Given information Start Marker

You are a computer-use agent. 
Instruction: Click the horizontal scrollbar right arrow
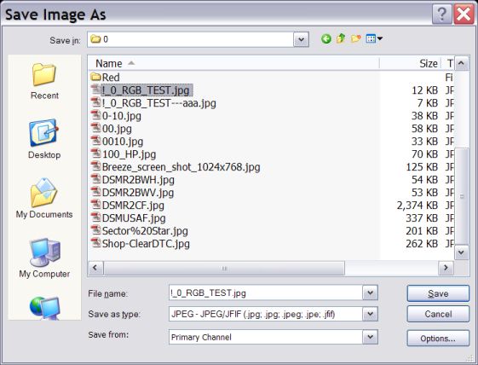point(446,268)
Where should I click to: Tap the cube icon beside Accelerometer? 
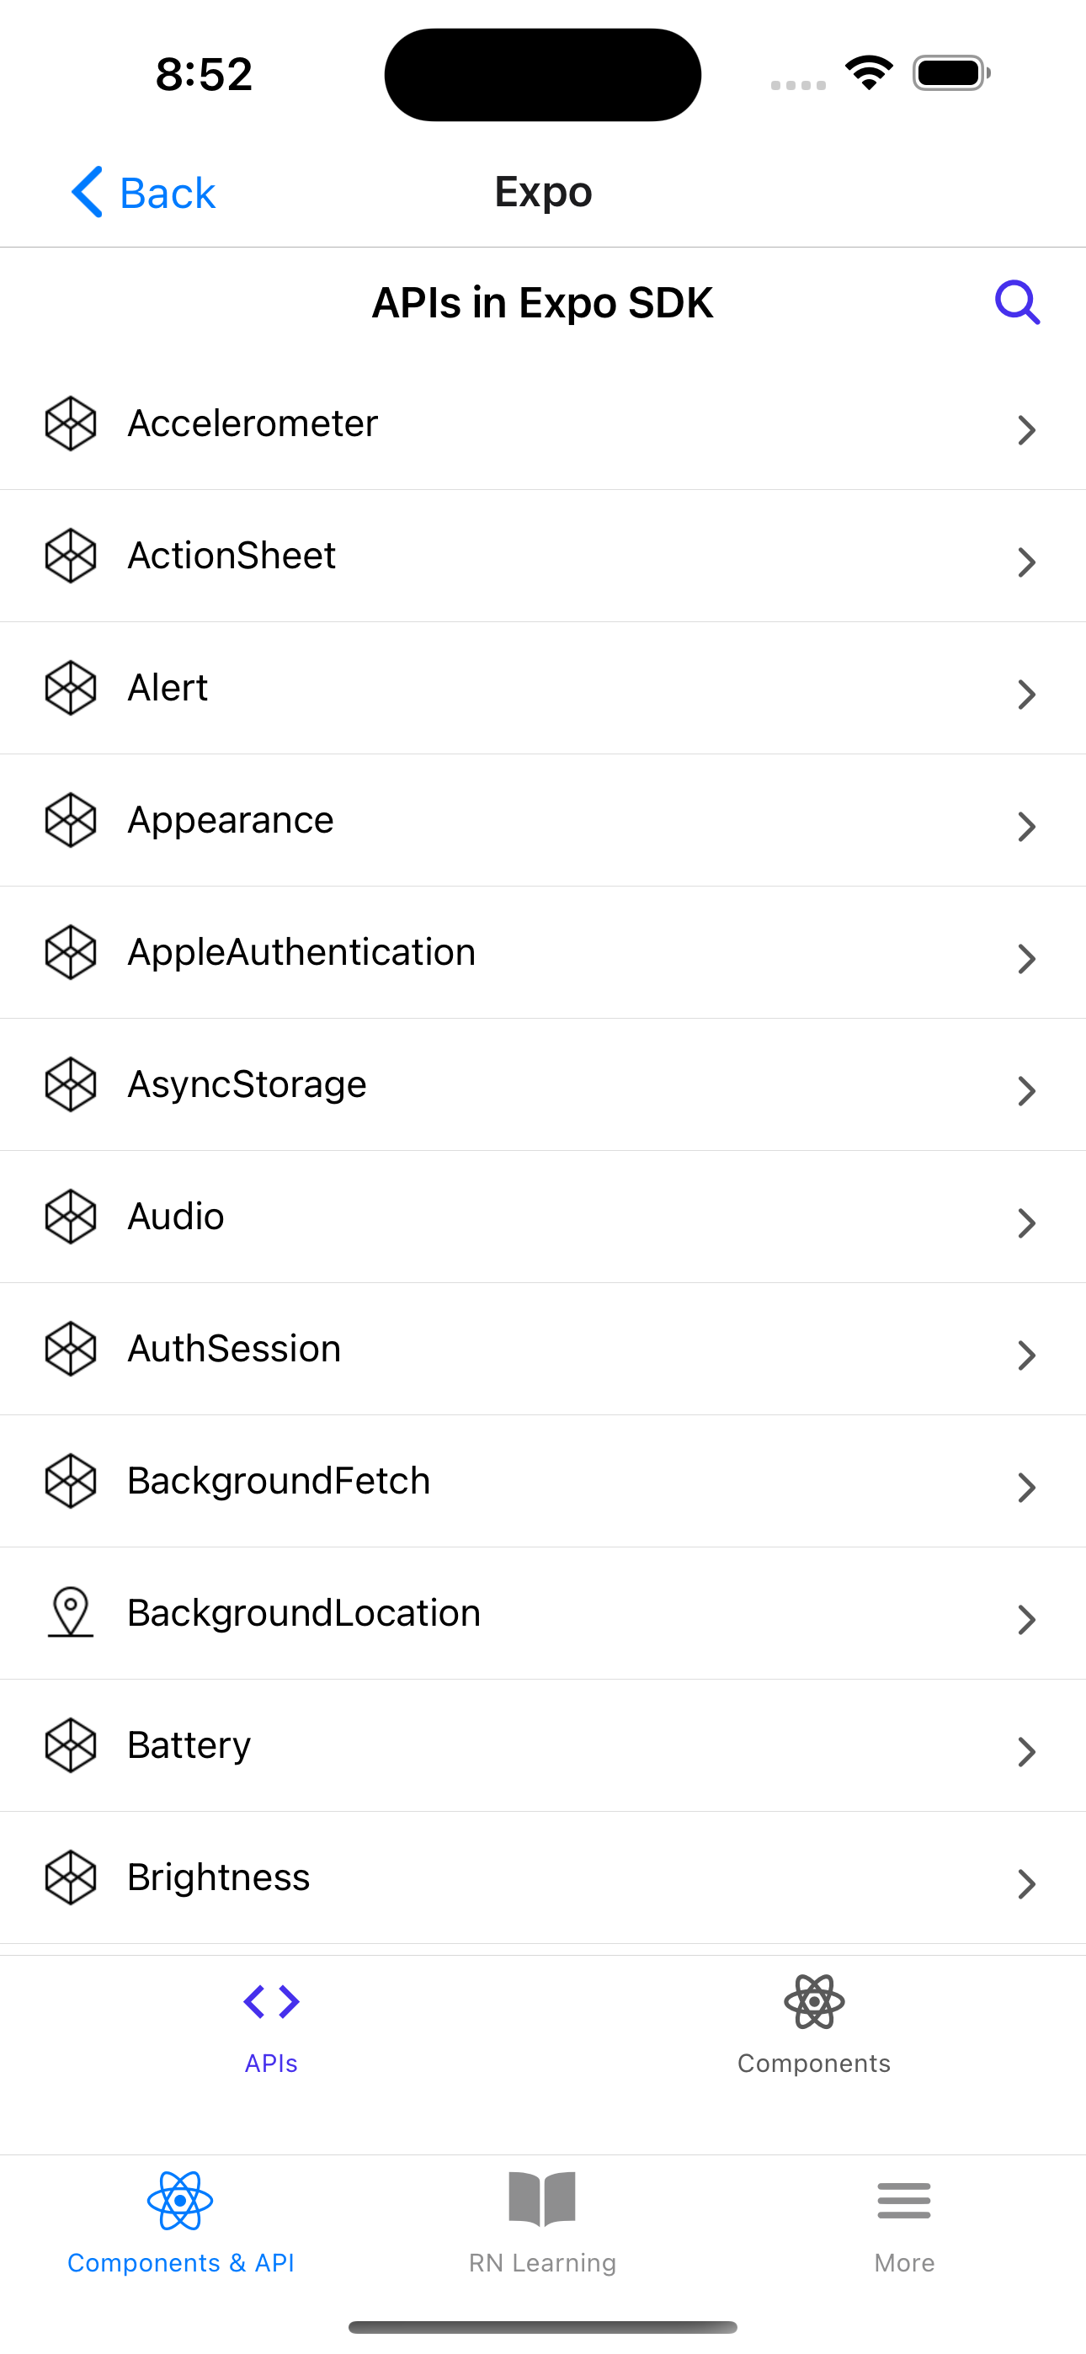click(x=70, y=423)
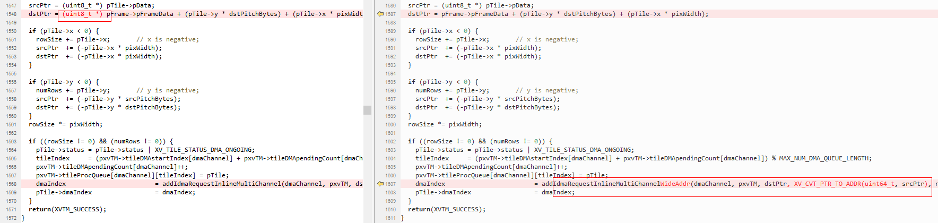Viewport: 938px width, 223px height.
Task: Click srcPtr assignment on right pane line 1586
Action: 471,6
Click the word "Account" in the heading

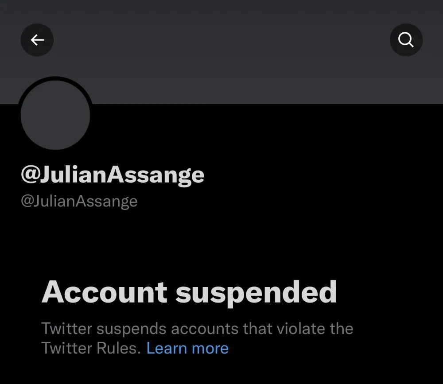coord(104,292)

Given information End Marker

Aim of the task ▸
All entries above must be repeated exactly; pictures are to be left out.

Response for this exercise ▸
You are a computer-use agent. 
Instruction: Click the horizontal scrollbar right arrow
point(446,268)
Where should I click to: Tap the cube icon beside Accelerometer? 
click(x=70, y=423)
Viewport: 938px width, 223px height.
Task: Click srcPtr assignment on right pane line 1586
Action: 471,6
Click the word "Account" in the heading

coord(104,292)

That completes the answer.